• [Выбранный отрывок]:
***

Советская молодежь потянулась к “свободам”, что усугублялось обычным юношеским желанием самовыразиться, проявить себя. В 1958 г. в столице был открыт памятник Маяковскому, и он стал излюбленным местом вечерних сборищ молодых людей. Читали стихи, пели песни… Словом, как сказали бы сейчас, просто тусовались. Но попытки комсомола взять эти встречи под контроль кончились ничем. А дискуссии, которые разгорались возле памятника, нет-нет да и касались “политики”. В итоге сборища на площади Маяковского просто запретили и разогнали. А такие акции вызывали недовольство, ответный протест. И стихи, песни, споры переносились в другие места. На кухни частных квартир, за чаем или за бутылкой. К кострам походов на природу.

Основным гнойником начинающегося внутреннего разложения России стала творческая интеллигенция. В сталинской модели державность оказалась неразрывно связана с идеологией. И атака на сталинизм одновременно нанесла ощутимый удар по устоям патриотизма. Теперь советская культурная среда претендовала на осуждение “ждановщины”, на расширение своей “свободы творчества”. Требования “партийности” и впрямь были чересчур навязчивыми, порождали искусственный и лживый официоз. Ему не верили даже читатели и зрители, а уж тем более не могли верить люди, которые сами создавали его.

***

• [Письменное задание 1]:
Изложите отрывок о советской молодежи и творческой интеллигенции в двух предложениях.
Отрывок и строки данных между собой никак не связаны.

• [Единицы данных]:
***

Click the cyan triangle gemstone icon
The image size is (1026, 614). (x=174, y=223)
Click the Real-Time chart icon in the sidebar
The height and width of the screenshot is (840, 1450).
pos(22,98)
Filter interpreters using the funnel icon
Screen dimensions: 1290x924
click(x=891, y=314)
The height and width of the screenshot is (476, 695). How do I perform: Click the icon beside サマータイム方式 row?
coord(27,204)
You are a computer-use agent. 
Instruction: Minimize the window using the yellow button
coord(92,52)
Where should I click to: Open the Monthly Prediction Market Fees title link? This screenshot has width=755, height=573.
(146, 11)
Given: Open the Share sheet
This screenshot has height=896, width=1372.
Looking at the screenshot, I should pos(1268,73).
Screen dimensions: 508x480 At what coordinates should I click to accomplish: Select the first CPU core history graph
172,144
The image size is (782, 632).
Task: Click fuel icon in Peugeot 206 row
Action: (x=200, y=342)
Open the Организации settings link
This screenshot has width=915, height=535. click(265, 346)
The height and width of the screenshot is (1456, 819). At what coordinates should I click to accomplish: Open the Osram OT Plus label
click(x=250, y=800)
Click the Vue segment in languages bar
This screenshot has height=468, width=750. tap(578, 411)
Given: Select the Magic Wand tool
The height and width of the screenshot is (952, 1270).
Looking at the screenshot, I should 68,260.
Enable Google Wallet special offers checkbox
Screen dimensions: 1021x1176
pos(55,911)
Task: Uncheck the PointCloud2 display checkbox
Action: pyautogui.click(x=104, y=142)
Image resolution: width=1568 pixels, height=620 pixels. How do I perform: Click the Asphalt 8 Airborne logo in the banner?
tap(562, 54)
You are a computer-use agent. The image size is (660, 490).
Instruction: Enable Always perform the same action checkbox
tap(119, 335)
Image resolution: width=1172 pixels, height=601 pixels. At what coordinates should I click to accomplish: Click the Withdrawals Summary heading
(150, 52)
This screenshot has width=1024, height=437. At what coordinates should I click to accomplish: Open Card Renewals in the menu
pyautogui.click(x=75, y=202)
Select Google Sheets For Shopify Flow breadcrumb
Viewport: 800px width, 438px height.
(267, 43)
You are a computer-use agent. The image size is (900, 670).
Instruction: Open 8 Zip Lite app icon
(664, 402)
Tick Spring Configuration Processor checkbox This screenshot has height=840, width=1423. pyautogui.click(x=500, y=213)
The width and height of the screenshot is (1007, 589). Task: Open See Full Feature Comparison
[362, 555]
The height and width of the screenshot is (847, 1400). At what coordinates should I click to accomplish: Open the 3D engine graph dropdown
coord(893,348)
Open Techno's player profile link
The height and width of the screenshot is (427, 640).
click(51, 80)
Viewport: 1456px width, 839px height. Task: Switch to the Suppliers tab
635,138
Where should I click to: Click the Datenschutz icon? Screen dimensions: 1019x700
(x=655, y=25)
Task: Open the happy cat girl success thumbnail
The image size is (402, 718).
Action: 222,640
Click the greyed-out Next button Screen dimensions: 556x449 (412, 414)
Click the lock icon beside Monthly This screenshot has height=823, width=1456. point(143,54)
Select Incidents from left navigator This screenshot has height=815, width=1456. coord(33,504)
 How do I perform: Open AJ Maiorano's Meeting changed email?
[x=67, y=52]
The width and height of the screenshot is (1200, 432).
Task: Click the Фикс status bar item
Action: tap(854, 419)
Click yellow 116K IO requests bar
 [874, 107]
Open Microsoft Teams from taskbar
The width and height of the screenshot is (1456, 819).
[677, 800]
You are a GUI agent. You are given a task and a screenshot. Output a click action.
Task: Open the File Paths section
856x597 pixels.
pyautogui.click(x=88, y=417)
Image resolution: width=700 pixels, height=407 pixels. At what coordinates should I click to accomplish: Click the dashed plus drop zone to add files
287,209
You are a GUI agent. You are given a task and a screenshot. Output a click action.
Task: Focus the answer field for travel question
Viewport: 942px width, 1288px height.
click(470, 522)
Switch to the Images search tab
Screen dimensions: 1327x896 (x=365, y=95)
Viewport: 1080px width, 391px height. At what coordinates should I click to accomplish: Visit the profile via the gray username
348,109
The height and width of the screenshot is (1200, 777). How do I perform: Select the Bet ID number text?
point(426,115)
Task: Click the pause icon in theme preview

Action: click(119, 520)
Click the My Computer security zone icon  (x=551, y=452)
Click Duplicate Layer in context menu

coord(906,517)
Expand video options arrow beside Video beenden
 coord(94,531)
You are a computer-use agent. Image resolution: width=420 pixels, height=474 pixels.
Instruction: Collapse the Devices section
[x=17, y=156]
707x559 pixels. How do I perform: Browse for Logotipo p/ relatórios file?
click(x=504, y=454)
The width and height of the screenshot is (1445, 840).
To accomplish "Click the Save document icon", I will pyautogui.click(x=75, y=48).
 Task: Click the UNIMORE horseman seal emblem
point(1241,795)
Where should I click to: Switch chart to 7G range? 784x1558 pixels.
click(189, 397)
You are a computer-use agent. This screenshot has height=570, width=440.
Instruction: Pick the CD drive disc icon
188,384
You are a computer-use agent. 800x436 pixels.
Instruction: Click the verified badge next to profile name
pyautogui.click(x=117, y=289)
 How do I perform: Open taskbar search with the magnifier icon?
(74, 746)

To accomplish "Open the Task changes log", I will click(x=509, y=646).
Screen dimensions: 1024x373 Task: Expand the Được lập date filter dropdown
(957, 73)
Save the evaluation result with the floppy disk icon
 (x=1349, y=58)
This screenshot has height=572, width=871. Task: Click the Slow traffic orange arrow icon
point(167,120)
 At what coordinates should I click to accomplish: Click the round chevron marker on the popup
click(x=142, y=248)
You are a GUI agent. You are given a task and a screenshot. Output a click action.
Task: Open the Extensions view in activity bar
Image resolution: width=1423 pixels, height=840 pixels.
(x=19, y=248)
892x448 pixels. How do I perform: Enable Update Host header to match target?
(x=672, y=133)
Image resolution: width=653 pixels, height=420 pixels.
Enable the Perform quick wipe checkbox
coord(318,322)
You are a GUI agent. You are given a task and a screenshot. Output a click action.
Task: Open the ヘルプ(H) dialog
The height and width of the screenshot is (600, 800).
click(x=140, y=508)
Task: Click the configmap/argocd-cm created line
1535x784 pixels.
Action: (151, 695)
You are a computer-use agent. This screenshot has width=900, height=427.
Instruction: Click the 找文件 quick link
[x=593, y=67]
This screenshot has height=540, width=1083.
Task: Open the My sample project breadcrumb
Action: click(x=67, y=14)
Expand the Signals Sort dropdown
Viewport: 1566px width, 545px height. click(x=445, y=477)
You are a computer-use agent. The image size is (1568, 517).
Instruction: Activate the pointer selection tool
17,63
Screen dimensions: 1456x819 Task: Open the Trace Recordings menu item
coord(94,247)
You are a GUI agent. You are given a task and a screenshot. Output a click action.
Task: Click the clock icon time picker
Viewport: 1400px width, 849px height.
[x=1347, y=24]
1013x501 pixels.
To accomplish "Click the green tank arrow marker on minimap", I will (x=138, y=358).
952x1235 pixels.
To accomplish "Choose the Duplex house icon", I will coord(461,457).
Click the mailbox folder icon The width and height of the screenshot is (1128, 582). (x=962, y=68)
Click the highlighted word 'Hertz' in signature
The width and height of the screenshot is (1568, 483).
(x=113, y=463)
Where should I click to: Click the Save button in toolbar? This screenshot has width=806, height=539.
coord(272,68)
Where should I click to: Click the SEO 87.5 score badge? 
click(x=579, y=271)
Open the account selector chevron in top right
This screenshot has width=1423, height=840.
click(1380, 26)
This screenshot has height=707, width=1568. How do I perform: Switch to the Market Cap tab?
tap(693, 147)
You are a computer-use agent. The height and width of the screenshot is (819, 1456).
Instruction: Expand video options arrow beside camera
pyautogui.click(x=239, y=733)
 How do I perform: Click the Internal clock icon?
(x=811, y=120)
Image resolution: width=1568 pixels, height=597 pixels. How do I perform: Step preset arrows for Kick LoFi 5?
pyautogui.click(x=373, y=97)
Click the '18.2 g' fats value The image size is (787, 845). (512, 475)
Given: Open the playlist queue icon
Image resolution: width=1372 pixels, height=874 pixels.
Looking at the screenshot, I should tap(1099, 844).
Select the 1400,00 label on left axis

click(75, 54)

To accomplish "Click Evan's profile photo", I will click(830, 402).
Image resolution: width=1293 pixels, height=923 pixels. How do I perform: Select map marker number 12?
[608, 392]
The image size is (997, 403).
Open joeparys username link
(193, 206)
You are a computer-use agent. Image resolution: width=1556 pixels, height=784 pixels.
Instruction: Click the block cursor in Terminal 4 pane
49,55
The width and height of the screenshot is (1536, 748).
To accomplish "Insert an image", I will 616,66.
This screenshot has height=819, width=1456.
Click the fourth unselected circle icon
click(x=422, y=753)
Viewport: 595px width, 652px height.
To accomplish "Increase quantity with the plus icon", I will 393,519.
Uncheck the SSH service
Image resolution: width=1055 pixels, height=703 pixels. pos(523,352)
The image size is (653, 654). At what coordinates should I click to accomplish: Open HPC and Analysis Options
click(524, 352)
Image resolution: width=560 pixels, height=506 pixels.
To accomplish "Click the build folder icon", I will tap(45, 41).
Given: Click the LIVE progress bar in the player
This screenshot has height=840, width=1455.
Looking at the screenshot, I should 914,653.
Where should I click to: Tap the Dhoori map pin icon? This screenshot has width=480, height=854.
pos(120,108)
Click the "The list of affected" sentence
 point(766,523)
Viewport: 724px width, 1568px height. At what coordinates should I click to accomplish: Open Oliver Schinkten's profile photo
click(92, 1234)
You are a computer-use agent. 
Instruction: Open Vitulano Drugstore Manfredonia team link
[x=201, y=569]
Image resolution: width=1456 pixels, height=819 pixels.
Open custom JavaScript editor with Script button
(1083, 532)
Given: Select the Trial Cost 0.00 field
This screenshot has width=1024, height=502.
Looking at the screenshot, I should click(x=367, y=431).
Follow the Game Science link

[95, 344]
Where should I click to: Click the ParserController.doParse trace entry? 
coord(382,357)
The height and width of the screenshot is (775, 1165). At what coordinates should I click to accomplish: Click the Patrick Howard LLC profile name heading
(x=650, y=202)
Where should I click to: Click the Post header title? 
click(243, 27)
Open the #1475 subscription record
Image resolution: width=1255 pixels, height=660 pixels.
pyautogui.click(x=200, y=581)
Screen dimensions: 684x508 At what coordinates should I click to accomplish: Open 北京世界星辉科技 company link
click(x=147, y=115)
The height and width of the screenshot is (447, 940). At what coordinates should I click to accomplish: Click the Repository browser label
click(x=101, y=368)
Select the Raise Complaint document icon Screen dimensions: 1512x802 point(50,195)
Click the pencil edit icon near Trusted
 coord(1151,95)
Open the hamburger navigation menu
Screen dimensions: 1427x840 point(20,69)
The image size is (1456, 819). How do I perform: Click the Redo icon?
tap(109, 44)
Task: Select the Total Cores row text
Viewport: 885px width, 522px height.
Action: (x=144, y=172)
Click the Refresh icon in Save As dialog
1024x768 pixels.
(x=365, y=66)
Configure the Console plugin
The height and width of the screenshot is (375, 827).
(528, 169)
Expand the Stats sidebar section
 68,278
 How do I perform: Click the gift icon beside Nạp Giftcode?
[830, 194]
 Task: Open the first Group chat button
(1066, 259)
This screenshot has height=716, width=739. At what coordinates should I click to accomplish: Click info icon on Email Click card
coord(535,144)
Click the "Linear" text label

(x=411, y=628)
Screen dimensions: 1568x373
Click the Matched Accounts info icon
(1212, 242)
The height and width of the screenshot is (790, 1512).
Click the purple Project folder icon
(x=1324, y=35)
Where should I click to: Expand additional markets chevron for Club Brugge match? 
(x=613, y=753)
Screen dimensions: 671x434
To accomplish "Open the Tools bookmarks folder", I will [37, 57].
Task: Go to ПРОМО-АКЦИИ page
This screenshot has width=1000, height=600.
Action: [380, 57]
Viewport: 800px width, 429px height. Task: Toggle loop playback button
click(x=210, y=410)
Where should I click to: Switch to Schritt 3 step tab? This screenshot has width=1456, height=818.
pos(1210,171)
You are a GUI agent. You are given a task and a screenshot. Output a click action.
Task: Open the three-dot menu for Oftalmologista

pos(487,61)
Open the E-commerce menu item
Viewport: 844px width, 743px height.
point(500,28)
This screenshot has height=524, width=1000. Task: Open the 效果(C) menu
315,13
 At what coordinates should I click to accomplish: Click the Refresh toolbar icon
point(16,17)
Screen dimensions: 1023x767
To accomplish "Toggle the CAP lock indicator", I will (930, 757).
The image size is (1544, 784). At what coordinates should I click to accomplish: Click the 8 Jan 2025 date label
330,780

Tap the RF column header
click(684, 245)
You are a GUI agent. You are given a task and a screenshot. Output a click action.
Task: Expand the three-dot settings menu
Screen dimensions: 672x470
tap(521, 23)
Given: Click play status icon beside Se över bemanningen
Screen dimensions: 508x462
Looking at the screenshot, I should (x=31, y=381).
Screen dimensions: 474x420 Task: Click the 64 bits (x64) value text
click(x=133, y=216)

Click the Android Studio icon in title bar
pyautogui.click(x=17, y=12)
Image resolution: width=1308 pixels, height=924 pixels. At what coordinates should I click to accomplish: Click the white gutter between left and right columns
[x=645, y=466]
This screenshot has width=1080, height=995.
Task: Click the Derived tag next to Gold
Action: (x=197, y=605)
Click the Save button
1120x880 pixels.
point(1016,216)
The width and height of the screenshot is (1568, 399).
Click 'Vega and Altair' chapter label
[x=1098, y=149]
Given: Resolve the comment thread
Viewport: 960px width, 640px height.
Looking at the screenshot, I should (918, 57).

***

• [Письменное задание 2]:
Найдите в данных все строки, где встречается слово «right», и выпишите их.

• [Правильный ответ 1]:
Молодежь, тянувшаяся к «свободам», с 1958 года собиралась у памятника Маяковскому, чтобы читать стихи, петь и спорить, но эти сборища запретили и разогнали, и встречи перенеслись на кухни частных квартир и к кострам походов. Основным гнойником начинающегося внутреннего разложения России стала творческая интеллигенция, которая теперь претендовала на осуждение «ждановщины» и расширение своей «свободы творчества».

• [Правильный ответ 2]:
Open the account selector chevron in top right
Image resolution: width=1308 pixels, height=924 pixels. At what coordinates should I click to accomplish: Click the white gutter between left and right columns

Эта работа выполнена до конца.